• _EXERCISE DATA_

################

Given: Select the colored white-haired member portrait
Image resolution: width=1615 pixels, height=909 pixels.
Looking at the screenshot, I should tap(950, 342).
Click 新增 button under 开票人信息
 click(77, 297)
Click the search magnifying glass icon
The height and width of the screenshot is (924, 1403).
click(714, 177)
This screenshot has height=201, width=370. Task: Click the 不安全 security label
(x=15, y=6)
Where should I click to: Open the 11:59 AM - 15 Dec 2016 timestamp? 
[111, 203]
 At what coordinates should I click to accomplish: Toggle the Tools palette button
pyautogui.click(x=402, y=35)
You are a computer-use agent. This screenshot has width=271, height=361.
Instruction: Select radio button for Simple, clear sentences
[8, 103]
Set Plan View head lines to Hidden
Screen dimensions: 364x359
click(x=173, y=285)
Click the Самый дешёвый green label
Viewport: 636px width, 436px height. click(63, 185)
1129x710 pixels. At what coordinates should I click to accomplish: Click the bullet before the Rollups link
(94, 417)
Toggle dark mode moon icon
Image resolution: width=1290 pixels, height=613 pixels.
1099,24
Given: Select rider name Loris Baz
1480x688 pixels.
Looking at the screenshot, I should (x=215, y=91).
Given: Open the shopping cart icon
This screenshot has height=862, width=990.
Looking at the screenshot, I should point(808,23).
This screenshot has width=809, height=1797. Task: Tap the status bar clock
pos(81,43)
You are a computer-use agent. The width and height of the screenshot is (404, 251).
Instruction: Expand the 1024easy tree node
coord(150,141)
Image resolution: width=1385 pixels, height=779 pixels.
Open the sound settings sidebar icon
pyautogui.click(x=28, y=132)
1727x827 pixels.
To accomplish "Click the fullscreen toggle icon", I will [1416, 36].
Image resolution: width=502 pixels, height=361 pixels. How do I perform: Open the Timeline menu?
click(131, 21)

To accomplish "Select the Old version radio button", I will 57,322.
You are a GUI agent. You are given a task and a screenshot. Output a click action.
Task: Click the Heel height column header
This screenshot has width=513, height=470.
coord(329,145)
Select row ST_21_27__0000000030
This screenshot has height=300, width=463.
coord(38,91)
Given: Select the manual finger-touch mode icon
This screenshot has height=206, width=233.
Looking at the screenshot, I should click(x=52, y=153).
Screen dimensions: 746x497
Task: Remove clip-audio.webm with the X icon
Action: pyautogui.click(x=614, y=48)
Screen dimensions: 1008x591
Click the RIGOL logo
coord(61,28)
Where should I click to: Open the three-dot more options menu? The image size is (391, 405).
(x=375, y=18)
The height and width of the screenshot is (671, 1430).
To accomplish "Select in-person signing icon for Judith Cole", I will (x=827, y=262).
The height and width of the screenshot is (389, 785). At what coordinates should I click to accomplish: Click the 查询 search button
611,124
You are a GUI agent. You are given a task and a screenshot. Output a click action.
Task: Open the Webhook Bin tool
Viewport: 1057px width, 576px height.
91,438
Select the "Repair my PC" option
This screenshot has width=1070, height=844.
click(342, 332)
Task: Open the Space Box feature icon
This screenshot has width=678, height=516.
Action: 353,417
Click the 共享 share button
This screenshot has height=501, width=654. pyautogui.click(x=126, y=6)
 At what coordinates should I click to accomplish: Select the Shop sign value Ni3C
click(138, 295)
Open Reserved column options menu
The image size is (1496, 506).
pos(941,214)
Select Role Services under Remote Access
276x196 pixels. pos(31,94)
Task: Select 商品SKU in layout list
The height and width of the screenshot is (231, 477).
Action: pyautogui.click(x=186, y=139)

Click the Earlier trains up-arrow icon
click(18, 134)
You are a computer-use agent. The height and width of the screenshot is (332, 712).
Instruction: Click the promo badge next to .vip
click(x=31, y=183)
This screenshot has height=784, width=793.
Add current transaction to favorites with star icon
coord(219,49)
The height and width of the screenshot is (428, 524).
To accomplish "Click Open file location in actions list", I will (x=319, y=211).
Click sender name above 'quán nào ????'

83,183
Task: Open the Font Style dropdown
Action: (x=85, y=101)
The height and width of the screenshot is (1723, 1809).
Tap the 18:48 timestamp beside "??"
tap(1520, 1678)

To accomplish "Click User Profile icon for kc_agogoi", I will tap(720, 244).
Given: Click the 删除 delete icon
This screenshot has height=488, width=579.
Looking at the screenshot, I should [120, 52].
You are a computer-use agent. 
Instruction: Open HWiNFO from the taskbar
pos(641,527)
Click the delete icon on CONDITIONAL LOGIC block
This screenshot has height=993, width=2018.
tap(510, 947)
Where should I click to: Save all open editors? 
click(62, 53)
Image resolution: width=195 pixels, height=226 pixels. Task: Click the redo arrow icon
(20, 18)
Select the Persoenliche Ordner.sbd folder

################

• _YOUR OBJECTIVE_
The full listing is to be copied verbatim.

• _OUTPUT OF THE EXERCISE_
Given: Select the colored white-haired member portrait
Image resolution: width=1615 pixels, height=909 pixels.
Looking at the screenshot, I should tap(950, 342).
Click 新增 button under 开票人信息
 click(77, 297)
Click the search magnifying glass icon
The height and width of the screenshot is (924, 1403).
click(714, 177)
This screenshot has height=201, width=370. Task: Click the 不安全 security label
(x=15, y=6)
Where should I click to: Open the 11:59 AM - 15 Dec 2016 timestamp? 
[111, 203]
 At what coordinates should I click to accomplish: Toggle the Tools palette button
pyautogui.click(x=402, y=35)
You are a computer-use agent. This screenshot has width=271, height=361.
Instruction: Select radio button for Simple, clear sentences
[8, 103]
Set Plan View head lines to Hidden
Screen dimensions: 364x359
click(x=173, y=285)
Click the Самый дешёвый green label
Viewport: 636px width, 436px height. click(63, 185)
1129x710 pixels. At what coordinates should I click to accomplish: Click the bullet before the Rollups link
(94, 417)
Toggle dark mode moon icon
Image resolution: width=1290 pixels, height=613 pixels.
1099,24
Given: Select rider name Loris Baz
1480x688 pixels.
Looking at the screenshot, I should (x=215, y=91).
Given: Open the shopping cart icon
This screenshot has height=862, width=990.
Looking at the screenshot, I should point(808,23).
This screenshot has width=809, height=1797. Task: Tap the status bar clock
pos(81,43)
You are a computer-use agent. The width and height of the screenshot is (404, 251).
Instruction: Expand the 1024easy tree node
coord(150,141)
Image resolution: width=1385 pixels, height=779 pixels.
Open the sound settings sidebar icon
pyautogui.click(x=28, y=132)
1727x827 pixels.
To accomplish "Click the fullscreen toggle icon", I will [1416, 36].
Image resolution: width=502 pixels, height=361 pixels. How do I perform: Open the Timeline menu?
click(131, 21)

To accomplish "Select the Old version radio button", I will 57,322.
You are a GUI agent. You are given a task and a screenshot. Output a click action.
Task: Click the Heel height column header
This screenshot has width=513, height=470.
coord(329,145)
Select row ST_21_27__0000000030
This screenshot has height=300, width=463.
coord(38,91)
Given: Select the manual finger-touch mode icon
This screenshot has height=206, width=233.
Looking at the screenshot, I should click(x=52, y=153).
Screen dimensions: 746x497
Task: Remove clip-audio.webm with the X icon
Action: pyautogui.click(x=614, y=48)
Screen dimensions: 1008x591
Click the RIGOL logo
coord(61,28)
Where should I click to: Open the three-dot more options menu? The image size is (391, 405).
(x=375, y=18)
The height and width of the screenshot is (671, 1430).
To accomplish "Select in-person signing icon for Judith Cole", I will (x=827, y=262).
The height and width of the screenshot is (389, 785). At what coordinates should I click to accomplish: Click the 查询 search button
611,124
You are a GUI agent. You are given a task and a screenshot. Output a click action.
Task: Open the Webhook Bin tool
Viewport: 1057px width, 576px height.
91,438
Select the "Repair my PC" option
This screenshot has width=1070, height=844.
click(342, 332)
Task: Open the Space Box feature icon
This screenshot has width=678, height=516.
Action: 353,417
Click the 共享 share button
This screenshot has height=501, width=654. pyautogui.click(x=126, y=6)
 At what coordinates should I click to accomplish: Select the Shop sign value Ni3C
click(138, 295)
Open Reserved column options menu
The image size is (1496, 506).
pos(941,214)
Select Role Services under Remote Access
276x196 pixels. pos(31,94)
Task: Select 商品SKU in layout list
The height and width of the screenshot is (231, 477).
Action: pyautogui.click(x=186, y=139)

Click the Earlier trains up-arrow icon
click(18, 134)
You are a computer-use agent. The height and width of the screenshot is (332, 712).
Instruction: Click the promo badge next to .vip
click(x=31, y=183)
This screenshot has height=784, width=793.
Add current transaction to favorites with star icon
coord(219,49)
The height and width of the screenshot is (428, 524).
To accomplish "Click Open file location in actions list", I will (x=319, y=211).
Click sender name above 'quán nào ????'

83,183
Task: Open the Font Style dropdown
Action: (x=85, y=101)
The height and width of the screenshot is (1723, 1809).
Tap the 18:48 timestamp beside "??"
tap(1520, 1678)

To accomplish "Click User Profile icon for kc_agogoi", I will tap(720, 244).
Given: Click the 删除 delete icon
This screenshot has height=488, width=579.
Looking at the screenshot, I should [120, 52].
You are a computer-use agent. 
Instruction: Open HWiNFO from the taskbar
pos(641,527)
Click the delete icon on CONDITIONAL LOGIC block
This screenshot has height=993, width=2018.
tap(510, 947)
Where should I click to: Save all open editors? 
click(62, 53)
Image resolution: width=195 pixels, height=226 pixels. Task: Click the redo arrow icon
(20, 18)
Select the Persoenliche Ordner.sbd folder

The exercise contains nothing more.